Exercise instructions ::
Please count the lines in the items below that contain the string "Ekim", matching case exactly, and reply with only the number.

# start of Input for this task

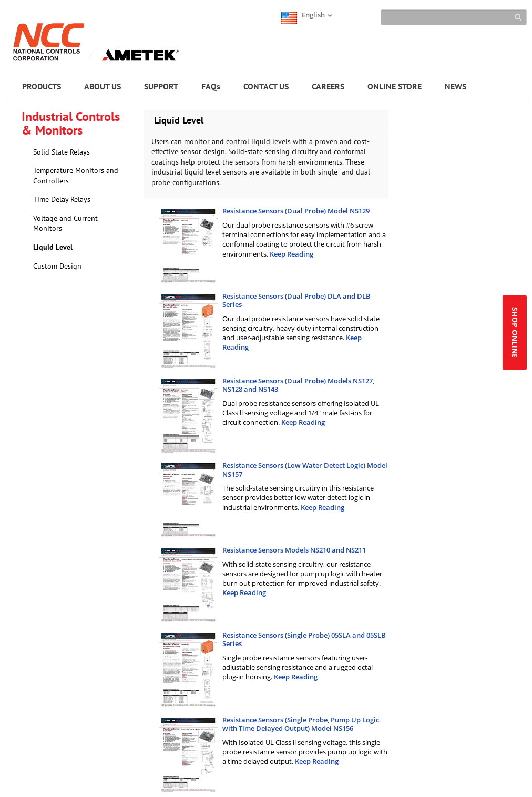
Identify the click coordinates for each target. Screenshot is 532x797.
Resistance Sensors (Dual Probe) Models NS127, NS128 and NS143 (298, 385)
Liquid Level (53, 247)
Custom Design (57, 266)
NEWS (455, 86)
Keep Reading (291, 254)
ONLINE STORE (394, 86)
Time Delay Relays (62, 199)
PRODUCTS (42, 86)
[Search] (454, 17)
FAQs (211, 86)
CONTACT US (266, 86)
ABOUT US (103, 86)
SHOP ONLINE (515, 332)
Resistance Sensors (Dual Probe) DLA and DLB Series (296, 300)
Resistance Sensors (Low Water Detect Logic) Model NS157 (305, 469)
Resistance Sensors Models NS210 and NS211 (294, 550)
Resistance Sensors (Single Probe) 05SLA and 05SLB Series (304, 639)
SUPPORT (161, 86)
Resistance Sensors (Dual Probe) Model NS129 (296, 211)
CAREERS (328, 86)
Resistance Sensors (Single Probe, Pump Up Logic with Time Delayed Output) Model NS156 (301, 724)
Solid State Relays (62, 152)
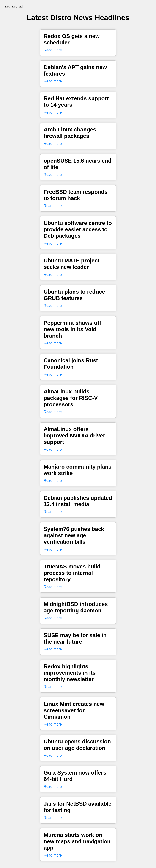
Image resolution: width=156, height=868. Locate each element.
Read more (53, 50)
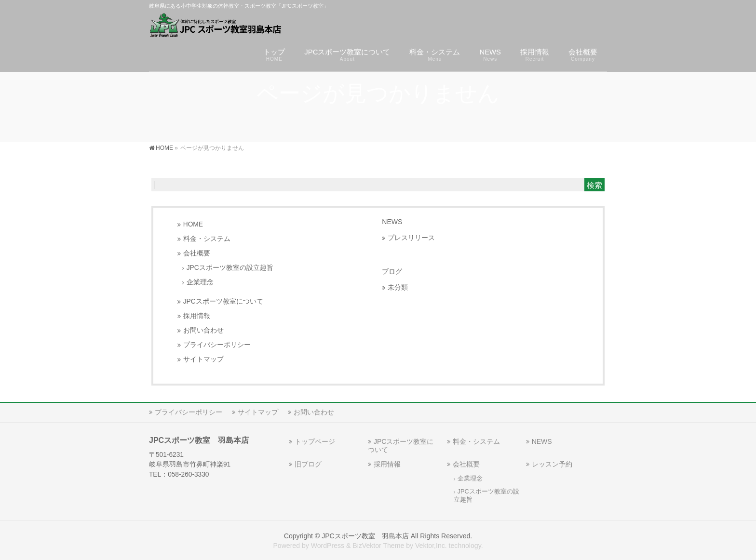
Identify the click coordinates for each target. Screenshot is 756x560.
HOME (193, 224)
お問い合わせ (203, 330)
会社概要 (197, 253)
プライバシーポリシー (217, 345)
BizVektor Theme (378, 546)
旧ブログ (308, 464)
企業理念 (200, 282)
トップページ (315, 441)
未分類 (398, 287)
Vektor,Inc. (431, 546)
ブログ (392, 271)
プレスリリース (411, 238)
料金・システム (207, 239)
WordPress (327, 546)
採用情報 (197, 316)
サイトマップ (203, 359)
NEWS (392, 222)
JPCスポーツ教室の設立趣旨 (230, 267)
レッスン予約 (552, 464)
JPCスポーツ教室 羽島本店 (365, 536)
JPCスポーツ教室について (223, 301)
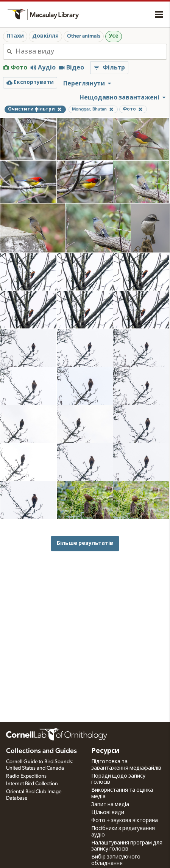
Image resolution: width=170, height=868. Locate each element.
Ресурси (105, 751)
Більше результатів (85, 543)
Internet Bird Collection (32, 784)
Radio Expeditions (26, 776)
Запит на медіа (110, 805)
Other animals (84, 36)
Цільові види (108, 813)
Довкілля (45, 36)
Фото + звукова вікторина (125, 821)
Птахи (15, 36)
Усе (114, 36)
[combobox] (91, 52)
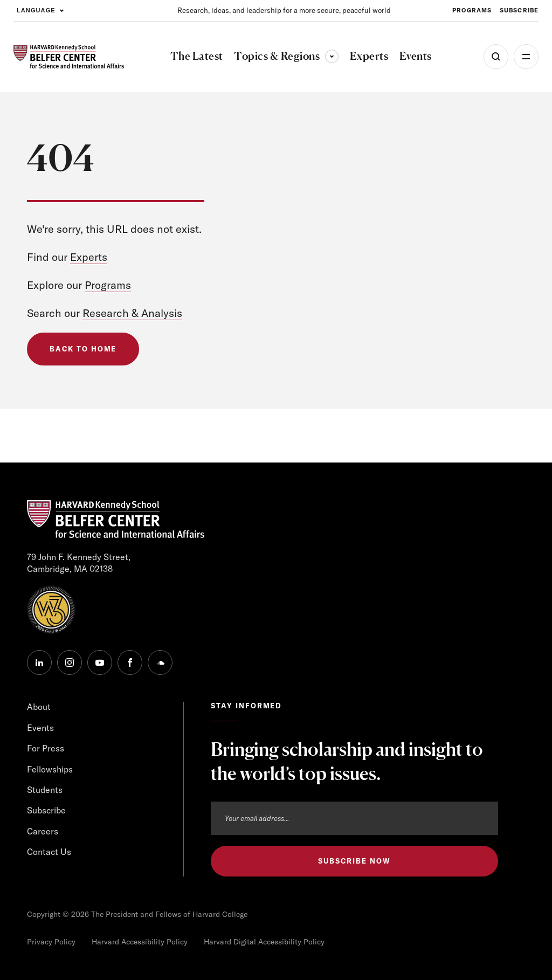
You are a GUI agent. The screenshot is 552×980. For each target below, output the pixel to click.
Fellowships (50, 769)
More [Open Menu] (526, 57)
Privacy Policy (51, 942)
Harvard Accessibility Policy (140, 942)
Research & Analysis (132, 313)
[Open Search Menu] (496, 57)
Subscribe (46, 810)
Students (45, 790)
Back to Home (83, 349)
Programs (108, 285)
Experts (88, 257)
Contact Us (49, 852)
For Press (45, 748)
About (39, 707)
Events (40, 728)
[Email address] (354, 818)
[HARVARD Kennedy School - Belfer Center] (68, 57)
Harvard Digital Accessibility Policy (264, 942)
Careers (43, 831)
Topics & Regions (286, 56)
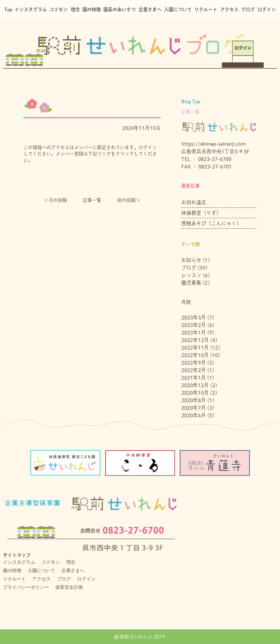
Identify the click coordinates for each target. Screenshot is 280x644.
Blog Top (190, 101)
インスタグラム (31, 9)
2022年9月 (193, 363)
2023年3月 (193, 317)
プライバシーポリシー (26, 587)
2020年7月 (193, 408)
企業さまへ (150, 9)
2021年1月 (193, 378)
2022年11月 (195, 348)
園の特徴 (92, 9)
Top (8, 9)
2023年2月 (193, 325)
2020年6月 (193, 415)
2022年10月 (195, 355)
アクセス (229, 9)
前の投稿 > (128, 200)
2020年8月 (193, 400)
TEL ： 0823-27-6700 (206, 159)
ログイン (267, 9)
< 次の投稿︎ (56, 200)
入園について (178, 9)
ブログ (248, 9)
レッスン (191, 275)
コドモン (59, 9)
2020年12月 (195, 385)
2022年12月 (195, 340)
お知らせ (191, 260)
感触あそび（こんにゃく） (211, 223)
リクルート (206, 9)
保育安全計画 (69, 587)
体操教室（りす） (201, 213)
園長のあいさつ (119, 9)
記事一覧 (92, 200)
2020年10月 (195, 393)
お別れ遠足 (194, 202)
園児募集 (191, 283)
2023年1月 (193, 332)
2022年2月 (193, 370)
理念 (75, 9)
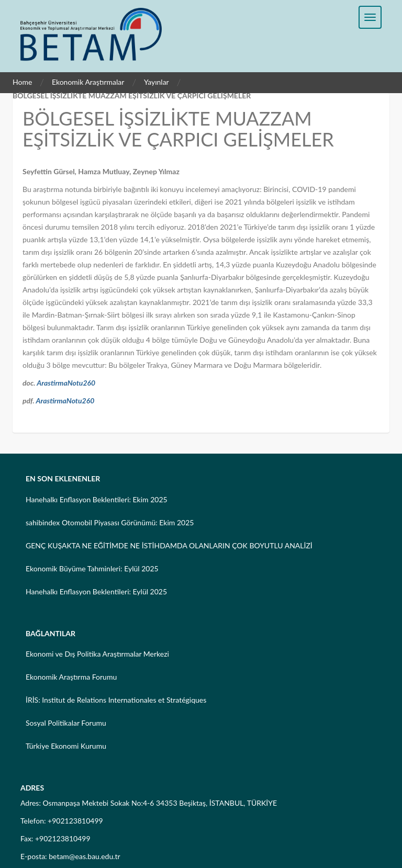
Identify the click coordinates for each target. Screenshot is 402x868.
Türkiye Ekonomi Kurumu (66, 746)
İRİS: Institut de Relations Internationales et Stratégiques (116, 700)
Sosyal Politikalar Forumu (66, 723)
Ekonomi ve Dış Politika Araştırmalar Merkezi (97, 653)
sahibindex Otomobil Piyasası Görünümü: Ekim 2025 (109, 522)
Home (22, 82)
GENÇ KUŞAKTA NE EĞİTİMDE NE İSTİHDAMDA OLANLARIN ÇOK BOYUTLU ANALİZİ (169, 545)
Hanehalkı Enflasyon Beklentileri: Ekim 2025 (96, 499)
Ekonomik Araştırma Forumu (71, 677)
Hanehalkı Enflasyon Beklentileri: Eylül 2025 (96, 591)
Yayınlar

# end of Input for this task

Answer for this exercise ::
2